### [作業指示]
シドニーの映画学校についての文章のうち、「入学初日に教師のGに「みょう」で始まり「平気で放り込んでくれたから。」で終わる部分を一字も変えずに書き写してください。

シドニーの映画学校はとても新鮮な経験になった。学生がほとんど現地の人間である事ももちろんだし、ものづくりの姿勢に国籍は関係ない。
クラスの授業はほぼ全てテクニカルなもので、机の上で展開するものが少なかった。全てが実践的だった。
映画を作る体験を通じてクラスの人間との絆が出来ていった。ほとんどの場合が互いの意見の主張、ぶつかり合い。しかしいったん始まってしまうと、いがみ合っている暇がないほど忙しくなってしまう。そして気がつくと仲間になっている。
入学初日に教師のGに「みょうな外国人扱いはぜったに許さないぞ」と脅しめいた事を言ってしまった。今となれば恥ずかしい話だが。しかしそんな変わり者の僕を面白いとおもった人間も少なくはなかったようだ。
僕らクラスメイトは授業が終われば近くのバー・レストランでビリヤードの玉をついて、おしゃべりで過ごした。そこでは様々な映画の話があったと記憶している。シドニー独特の大雨が降ったときなんかはいつもより長くそこに居た。雨を見ながら飲むビールも悪くない。

特にクラスで仲のよかった連中がいる。SとJ。Sは当時すでに30歳を超えていたと思う。Jは僕と年齢は変わらず。3人はいつも音楽の話に明け暮れ、そのうちバンドを始めた。そして僕はS8フィルムに出会う。Sは大好きだったヴィム・ヴェンダースの「Paris Texas」を僕らによく勧めて、僕らはその中に映るナスターシャ・キンスキーに心惹かれたものだ。今思うと青春と映画とは別々の物のようには思えない。映画の中の世界はある種自分の人生の一部になる。その感覚、ペーシング、ムード、奥行き、それら全てが自分自身になる。だから僕がナスターシャとキャラバンで暮らした事がある、といったとしてもそれは間違いではない部分があるのかもしれない。その後僕は何回かキャラバンでの寝泊りを経験しそのつど彼女を思い出すからだ。あの映画に出てくるワンシーンがある。それはトラヴィスが昔のS8フィルムを見せられ、幸せだったころを再確認するシーンだ。金の無かった僕やJやS.しかし作品をフィルムで撮りたい。そんな想いからS8カメラを購入した。当時シドニーではS8カメラが中古屋に多く出ていて学派大体80ドルから200ドルの間だろう。買えない額ではなかった。
このおんぼろフィルムカメラとの出会いで僕の世界は大きく広がった。なぜなら撮影という名目は僕を普段経験できない世界へと平気で放り込んでくれたから。
僕はだんだんと映画の魅力に惹かれ始めていた。

### [データ抜粋]
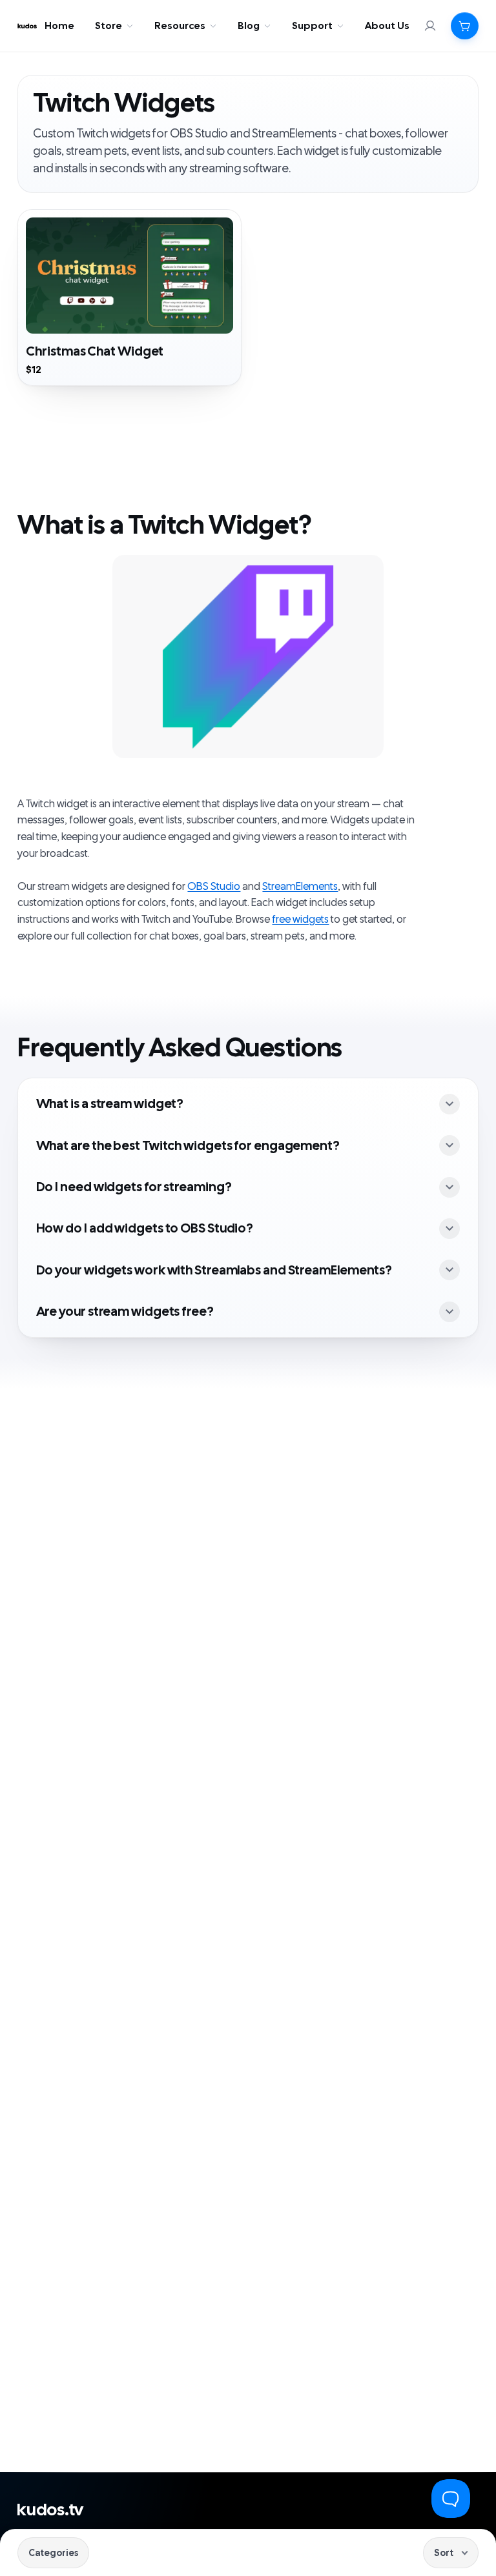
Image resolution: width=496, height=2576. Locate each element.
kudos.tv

### [演習の結果]
入学初日に教師のGに「みょうな外国人扱いはぜったに許さないぞ」と脅しめいた事を言ってしまった。今となれば恥ずかしい話だが。しかしそんな変わり者の僕を面白いとおもった人間も少なくはなかったようだ。
僕らクラスメイトは授業が終われば近くのバー・レストランでビリヤードの玉をついて、おしゃべりで過ごした。そこでは様々な映画の話があったと記憶している。シドニー独特の大雨が降ったときなんかはいつもより長くそこに居た。雨を見ながら飲むビールも悪くない。

特にクラスで仲のよかった連中がいる。SとJ。Sは当時すでに30歳を超えていたと思う。Jは僕と年齢は変わらず。3人はいつも音楽の話に明け暮れ、そのうちバンドを始めた。そして僕はS8フィルムに出会う。Sは大好きだったヴィム・ヴェンダースの「Paris Texas」を僕らによく勧めて、僕らはその中に映るナスターシャ・キンスキーに心惹かれたものだ。今思うと青春と映画とは別々の物のようには思えない。映画の中の世界はある種自分の人生の一部になる。その感覚、ペーシング、ムード、奥行き、それら全てが自分自身になる。だから僕がナスターシャとキャラバンで暮らした事がある、といったとしてもそれは間違いではない部分があるのかもしれない。その後僕は何回かキャラバンでの寝泊りを経験しそのつど彼女を思い出すからだ。あの映画に出てくるワンシーンがある。それはトラヴィスが昔のS8フィルムを見せられ、幸せだったころを再確認するシーンだ。金の無かった僕やJやS.しかし作品をフィルムで撮りたい。そんな想いからS8カメラを購入した。当時シドニーではS8カメラが中古屋に多く出ていて学派大体80ドルから200ドルの間だろう。買えない額ではなかった。
このおんぼろフィルムカメラとの出会いで僕の世界は大きく広がった。なぜなら撮影という名目は僕を普段経験できない世界へと平気で放り込んでくれたから。